His father, apparently, liked to see Wahab bat. As a kid, he used to fool around with his cousins, pretending to bat like Javed Miandad or Imran Khan. Australia saw the Imran version of it at Taunton.
***
Wahab isn’t an all-rounder or a tailender, of course, but someone who gives you the impression that he could bat way better than he does on occasions. But if he gets out cheaply, you aren’t surprised. It’s his thinking that stood out against the Australians on Wednesday. He didn’t do a Hasan Ali, didn’t swing his bat around. At the start, he had to face four overs from Australia’s two best Mitch Starc and Pat Cummins. Bouncers, yorkers, back-of-a-length and good-length stuff arrived, but he tapped them around pretty securely. He picked his bowlers, like Kane Richardson and Glenn Maxwell, and utilised the short boundaries well.
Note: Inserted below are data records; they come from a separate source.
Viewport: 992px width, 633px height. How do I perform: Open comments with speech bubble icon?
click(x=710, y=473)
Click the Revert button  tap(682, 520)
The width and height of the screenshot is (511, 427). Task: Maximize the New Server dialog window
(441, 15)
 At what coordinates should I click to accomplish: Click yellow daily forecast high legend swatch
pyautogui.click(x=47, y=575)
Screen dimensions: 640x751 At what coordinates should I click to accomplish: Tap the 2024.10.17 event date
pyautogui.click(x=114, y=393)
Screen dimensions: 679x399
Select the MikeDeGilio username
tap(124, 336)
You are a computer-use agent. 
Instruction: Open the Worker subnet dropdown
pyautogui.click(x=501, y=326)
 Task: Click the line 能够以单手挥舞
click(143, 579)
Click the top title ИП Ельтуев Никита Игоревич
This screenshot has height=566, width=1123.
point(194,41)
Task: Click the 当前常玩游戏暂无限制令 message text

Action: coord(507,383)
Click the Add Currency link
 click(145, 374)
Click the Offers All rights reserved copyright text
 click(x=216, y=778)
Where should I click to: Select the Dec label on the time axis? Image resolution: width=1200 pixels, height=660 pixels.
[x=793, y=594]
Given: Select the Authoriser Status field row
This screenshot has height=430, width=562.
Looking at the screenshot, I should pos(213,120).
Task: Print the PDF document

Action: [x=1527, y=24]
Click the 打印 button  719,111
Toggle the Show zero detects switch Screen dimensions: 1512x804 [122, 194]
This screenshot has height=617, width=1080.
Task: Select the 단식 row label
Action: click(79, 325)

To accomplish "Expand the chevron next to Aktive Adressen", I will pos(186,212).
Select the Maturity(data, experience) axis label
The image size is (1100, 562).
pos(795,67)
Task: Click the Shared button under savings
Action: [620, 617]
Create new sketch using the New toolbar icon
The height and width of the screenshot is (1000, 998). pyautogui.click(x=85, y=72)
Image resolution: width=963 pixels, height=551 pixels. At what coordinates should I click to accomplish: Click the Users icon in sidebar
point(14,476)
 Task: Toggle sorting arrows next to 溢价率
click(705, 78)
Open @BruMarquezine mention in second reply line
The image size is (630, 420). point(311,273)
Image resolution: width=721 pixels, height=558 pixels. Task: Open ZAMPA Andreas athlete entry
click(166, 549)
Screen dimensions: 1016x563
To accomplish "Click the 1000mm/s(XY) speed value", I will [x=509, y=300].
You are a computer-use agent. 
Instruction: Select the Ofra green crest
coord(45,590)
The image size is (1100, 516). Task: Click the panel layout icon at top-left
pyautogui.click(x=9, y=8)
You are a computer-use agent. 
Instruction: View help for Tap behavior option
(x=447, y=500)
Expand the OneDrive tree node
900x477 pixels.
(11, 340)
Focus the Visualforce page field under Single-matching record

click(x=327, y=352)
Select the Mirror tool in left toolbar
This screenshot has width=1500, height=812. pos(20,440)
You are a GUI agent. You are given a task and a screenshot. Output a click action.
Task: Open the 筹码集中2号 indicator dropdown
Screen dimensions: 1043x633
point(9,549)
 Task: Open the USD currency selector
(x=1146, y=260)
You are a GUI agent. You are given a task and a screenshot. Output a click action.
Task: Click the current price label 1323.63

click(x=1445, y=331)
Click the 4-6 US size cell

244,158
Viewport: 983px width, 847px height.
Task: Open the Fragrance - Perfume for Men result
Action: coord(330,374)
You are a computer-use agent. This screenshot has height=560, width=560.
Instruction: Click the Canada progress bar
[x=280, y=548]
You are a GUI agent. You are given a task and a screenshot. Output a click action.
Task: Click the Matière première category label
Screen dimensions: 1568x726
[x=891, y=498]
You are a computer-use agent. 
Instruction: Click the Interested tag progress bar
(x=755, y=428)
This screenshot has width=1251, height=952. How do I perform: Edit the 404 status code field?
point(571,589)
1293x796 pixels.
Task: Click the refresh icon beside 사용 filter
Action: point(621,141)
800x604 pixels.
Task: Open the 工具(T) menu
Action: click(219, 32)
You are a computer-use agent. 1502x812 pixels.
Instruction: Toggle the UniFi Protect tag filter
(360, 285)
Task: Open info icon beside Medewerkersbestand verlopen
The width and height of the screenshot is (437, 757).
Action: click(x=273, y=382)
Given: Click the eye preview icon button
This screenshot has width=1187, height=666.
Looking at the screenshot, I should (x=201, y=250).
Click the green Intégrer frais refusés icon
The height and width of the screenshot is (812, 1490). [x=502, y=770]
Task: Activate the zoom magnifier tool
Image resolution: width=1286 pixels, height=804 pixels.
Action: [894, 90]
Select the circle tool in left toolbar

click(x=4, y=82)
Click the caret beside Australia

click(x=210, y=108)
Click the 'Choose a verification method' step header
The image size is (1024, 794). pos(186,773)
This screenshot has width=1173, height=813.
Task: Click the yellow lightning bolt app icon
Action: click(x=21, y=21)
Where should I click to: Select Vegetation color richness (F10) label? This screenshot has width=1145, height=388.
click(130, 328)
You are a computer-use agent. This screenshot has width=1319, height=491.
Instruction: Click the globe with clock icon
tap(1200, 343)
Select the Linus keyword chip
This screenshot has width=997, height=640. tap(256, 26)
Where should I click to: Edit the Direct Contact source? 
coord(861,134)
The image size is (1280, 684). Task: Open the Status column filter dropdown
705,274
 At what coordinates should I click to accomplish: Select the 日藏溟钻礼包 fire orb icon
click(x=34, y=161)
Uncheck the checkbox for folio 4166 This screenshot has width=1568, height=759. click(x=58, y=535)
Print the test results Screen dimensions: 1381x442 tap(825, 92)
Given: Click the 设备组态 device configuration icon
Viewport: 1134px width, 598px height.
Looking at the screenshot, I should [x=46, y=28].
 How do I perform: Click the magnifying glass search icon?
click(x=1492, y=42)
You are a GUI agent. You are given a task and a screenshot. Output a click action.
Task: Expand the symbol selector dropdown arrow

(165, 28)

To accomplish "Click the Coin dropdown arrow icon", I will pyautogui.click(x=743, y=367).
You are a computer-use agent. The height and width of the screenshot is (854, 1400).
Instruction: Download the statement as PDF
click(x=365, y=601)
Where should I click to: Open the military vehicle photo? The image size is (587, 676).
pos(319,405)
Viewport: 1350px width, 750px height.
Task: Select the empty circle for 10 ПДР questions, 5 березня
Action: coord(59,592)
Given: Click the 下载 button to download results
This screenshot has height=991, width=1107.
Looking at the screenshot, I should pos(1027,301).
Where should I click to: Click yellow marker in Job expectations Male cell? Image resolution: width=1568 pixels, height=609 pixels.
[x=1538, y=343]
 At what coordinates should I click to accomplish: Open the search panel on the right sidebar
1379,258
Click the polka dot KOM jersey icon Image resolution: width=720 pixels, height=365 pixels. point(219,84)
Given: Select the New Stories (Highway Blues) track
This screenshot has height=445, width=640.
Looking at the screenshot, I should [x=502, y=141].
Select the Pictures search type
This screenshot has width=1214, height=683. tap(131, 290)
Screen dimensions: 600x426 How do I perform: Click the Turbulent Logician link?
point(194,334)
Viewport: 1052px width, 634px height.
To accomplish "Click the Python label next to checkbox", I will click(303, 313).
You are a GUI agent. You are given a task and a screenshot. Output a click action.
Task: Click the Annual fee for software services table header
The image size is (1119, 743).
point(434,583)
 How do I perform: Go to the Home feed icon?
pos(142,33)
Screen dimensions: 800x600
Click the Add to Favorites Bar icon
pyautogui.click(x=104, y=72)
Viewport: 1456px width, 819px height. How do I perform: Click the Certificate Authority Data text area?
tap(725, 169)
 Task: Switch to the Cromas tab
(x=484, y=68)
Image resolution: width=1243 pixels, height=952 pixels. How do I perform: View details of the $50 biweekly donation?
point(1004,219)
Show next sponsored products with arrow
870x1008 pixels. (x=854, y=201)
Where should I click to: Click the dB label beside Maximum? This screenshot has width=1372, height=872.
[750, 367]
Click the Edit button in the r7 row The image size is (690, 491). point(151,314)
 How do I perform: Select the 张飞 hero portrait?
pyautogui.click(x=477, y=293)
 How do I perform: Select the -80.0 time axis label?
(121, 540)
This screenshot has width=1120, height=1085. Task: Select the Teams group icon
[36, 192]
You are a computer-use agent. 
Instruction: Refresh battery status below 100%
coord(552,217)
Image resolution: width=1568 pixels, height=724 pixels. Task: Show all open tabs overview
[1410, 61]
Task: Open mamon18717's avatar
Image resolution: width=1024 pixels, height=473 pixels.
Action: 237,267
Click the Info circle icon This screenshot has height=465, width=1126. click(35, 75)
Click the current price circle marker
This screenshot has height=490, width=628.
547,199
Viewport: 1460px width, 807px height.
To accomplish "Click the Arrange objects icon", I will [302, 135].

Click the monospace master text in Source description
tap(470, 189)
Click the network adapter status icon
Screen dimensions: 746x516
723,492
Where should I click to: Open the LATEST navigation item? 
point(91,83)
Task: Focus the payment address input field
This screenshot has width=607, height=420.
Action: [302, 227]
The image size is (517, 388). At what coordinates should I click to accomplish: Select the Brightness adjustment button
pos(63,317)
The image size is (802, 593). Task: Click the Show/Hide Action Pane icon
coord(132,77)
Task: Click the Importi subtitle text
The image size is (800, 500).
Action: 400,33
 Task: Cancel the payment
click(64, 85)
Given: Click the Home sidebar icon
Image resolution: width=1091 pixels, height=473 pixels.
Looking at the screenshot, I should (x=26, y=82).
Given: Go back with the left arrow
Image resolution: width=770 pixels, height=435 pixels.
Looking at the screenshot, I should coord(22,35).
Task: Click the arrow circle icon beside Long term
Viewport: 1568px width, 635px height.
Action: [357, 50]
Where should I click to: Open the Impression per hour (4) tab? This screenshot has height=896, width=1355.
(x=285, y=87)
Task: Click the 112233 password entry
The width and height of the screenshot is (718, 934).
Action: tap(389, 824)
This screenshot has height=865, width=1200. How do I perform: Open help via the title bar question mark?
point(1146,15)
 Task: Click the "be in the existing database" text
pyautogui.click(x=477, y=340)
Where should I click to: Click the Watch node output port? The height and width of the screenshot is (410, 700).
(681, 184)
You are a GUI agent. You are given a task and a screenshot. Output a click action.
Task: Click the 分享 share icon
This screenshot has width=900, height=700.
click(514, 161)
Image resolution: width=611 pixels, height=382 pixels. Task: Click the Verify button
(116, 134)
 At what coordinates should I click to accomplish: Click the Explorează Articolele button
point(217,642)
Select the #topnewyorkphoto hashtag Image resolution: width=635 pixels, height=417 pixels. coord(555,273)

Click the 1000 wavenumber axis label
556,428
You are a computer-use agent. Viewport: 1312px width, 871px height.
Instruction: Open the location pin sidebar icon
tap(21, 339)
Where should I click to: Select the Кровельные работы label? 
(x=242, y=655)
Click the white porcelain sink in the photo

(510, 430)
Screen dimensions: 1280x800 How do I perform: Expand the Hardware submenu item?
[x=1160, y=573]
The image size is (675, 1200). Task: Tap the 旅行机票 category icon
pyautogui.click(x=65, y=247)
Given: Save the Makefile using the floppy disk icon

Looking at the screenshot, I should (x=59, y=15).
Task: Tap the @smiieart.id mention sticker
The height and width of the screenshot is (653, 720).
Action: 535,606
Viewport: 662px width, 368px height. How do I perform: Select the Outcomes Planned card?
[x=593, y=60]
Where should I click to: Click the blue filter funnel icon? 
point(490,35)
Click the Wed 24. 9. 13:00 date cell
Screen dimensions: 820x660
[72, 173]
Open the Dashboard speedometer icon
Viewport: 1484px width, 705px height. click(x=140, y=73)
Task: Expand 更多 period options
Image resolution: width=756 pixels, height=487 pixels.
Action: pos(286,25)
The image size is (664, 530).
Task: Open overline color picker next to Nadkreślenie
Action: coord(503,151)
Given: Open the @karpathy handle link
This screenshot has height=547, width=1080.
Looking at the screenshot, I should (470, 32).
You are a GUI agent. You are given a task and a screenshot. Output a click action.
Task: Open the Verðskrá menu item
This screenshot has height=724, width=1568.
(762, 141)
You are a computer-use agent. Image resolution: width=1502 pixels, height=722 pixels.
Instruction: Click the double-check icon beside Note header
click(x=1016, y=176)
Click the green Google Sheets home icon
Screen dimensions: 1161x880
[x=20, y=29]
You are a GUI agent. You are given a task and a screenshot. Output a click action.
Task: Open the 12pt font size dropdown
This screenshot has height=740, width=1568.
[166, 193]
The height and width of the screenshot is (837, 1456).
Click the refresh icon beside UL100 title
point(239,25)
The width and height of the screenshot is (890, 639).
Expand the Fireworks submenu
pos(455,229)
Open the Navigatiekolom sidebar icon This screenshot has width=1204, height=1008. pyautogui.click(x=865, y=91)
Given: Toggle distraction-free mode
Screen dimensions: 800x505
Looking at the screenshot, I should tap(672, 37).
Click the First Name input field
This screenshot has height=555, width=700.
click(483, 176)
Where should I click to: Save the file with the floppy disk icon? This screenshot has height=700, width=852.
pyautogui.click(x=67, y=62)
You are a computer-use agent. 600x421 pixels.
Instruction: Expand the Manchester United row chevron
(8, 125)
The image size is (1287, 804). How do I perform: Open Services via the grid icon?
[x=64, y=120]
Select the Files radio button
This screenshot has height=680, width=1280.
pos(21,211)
The noose slowly tightened around the Aussies. The largely Pakistan crowd went berserk. The crescent moons swirled around in the chilly wind. Hope floated. Just another day in a Pakistan fan’s life. But with Australia, and more importantly with their own team, they must have anticipated some anti-climax. Starc dug one in and it sprang up at Wahab who pushed his hands out at it. Poke and a miss. Or so everyone thought, but Steve Smith, at backward point, was almost adamant. He must have heard some noise. When the big screen showed the ball passing the bat, there seemed like a gap and they yelled in joy. Even Wahab, who was standing with his captain in middle, turned and began to walk towards his end. As if he thought the jail-break was done, he could walk scot-free. But, the Snicko flickered life into the Australians and darkness descended on the Pakistanis. As Wahab trudged back, the fans recovered from the sucker punch, stood up, and cleared their lungs in admiration. No masla, only love.